Some people get very lonely when they stop drinking alcohol….What’s your opinion on this?
“If the highlight of your life is only drinking alcohol I don’t know if they are the same type of friends I want to have. Since I started eating vegetarian I have met some really amazing ambitious great people at the restaurant I have been going to.
“If you surround yourself with people, who are striving to do very good things, then you will change for the better. If you are the smartest person in the room you are probably in the wrong room.
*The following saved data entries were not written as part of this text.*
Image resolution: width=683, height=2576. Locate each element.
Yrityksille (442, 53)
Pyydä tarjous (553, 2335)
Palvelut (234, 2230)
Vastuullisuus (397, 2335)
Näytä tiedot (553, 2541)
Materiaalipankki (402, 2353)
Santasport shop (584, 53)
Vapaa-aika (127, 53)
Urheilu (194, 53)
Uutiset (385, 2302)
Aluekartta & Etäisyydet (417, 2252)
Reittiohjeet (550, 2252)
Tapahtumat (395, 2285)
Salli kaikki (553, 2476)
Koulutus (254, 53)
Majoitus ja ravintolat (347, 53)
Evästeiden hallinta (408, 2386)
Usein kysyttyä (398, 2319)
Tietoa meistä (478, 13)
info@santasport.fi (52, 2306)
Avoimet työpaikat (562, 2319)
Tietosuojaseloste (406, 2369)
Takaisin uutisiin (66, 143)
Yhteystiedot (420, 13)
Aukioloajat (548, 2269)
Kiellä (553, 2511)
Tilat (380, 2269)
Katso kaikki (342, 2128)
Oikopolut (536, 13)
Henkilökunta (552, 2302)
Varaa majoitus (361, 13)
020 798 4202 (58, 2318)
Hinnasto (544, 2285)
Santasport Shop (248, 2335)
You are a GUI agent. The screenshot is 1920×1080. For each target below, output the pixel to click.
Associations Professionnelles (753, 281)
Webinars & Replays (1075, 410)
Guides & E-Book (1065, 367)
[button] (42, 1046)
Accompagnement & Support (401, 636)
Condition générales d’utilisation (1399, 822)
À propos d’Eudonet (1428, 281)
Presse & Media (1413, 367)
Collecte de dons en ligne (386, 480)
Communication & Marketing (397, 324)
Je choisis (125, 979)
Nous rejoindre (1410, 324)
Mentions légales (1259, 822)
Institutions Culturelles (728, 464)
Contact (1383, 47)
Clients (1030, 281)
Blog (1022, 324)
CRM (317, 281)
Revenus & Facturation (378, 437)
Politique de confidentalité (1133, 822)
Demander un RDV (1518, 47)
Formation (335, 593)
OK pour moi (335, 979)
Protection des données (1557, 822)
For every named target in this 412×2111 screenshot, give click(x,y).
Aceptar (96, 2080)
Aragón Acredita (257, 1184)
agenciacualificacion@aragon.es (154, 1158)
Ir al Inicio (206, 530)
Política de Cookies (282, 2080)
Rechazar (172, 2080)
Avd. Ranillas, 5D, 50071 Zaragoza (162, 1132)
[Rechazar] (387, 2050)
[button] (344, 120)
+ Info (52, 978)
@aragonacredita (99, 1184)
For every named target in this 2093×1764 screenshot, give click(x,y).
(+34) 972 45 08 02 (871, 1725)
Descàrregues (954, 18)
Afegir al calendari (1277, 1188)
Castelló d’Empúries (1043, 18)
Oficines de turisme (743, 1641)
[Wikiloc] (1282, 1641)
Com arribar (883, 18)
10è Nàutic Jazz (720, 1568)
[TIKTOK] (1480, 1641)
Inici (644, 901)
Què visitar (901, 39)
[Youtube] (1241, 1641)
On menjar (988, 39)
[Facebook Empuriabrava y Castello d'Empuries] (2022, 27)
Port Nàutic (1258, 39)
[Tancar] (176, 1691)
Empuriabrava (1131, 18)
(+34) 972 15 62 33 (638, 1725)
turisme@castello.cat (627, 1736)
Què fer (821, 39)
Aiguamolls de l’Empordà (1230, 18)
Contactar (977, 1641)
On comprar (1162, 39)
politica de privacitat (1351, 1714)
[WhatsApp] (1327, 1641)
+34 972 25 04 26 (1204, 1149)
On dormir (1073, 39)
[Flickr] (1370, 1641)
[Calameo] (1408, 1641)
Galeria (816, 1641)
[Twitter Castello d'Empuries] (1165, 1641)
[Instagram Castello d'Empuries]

“I think spending time alone and realizing who you are is one of the most important things you can do. A common saying is before you want to love someone then learn to love yourself first. I wouldn’t be afraid of being alone. It’s nice to have company, but in the quiet, and the peace, it will give you time to realize a lot of things.
“Everyone is different though. The way you feel loved is different. There is a book called the Five Love Languages by Gary Chapman. It was a big turning point in my life and in my relationship. My girlfriend and I read it together. Understanding what makes you feel loved will cure that loneliness and the answer is not alcohol. It’s something else, and it will be different for everyone. Alcohol will never be the answer to the gap you are trying to fill.”
People do believe that alcohol gives them so many benefits but it’s illusory, because over the long term its affects are terrible.
“That’s a big problem with a lot of people. They know the right answer, they know what to do, and yet they choose to do something wrong. It’s about standing for what you believe in, and doing what you believe is right, and not doing something you know is wrong because you have done it all your life. Taking action is a huge part of stopping drinking.
“It depends if you want to do better for yourself or not? If you are happy with what you have, or do, then fine. Understanding you have a choice, and that you can make decisions for the better is a thing that not a lot of people understand.”
Where did the decision to quit arise?
“In the beginning of the year, I made a friendly bet to not drink. We did it for a while but I didn’t want it to be for a bet. So I dropped the bet. I didn’t want to do it for that reason. I wanted to set an example and I feel a lot of people look up to me in the poker community so it was important.
“I can be fun, happy and be myself without drinking. People are afraid that if they have always drank in a social situation then they won’t be comfortable when they don’t. I don’t have that problem. So I just quit and I haven’t had a problem with it to be honest. Once you know that something isn’t good, and you don’t want to do it, and you have looked at it from every different angle, then why are you doing it?”
The poker world is a catered for the young: drugs, women, and alcohol—all the vices. How does Anderson deal with the peer pressure?
“I have a lot of friends that have the same beliefs as me, so it’s not so hard for me. It’s the same with my girlfriend. I am not afraid to stand—alone. Most of my friends know who I am and that I stand strong. So if someone is going to do cocaine or something like that, then they know my name is not going to be on that list.
“I feel like I am a teacher and a leader. I think it’s the way I was raised. I have never asked people to help me. I have tried to do things myself, and I have learned a lot along the way. I have a strong opinion on things, I am not the life of the party, I hang around with people who like to joke and have fun because I am quieter, but I stand strong on my beliefs.”
What advice would you give to other who would like to quit drinking?
“Look at your life. Step back, maybe meditate and think about what you want; what your goals are and if you think alcohol is in your way then slowly take steps to remove it from your life. Take baby steps, drink occasionally, or try to reduce it every night, and ease into it slowly so your body can adapt to it.
“If you replace all the time spent in the bar, spent drinking, getting bad sleep, waking up not feeling good—and if you spent that time doing self betterment things, imagine who you could become? People think they are in too deep and can’t get out. You are never too deep to get out. You have the right to be happy and have a good life. You are worth it. Make different choices.”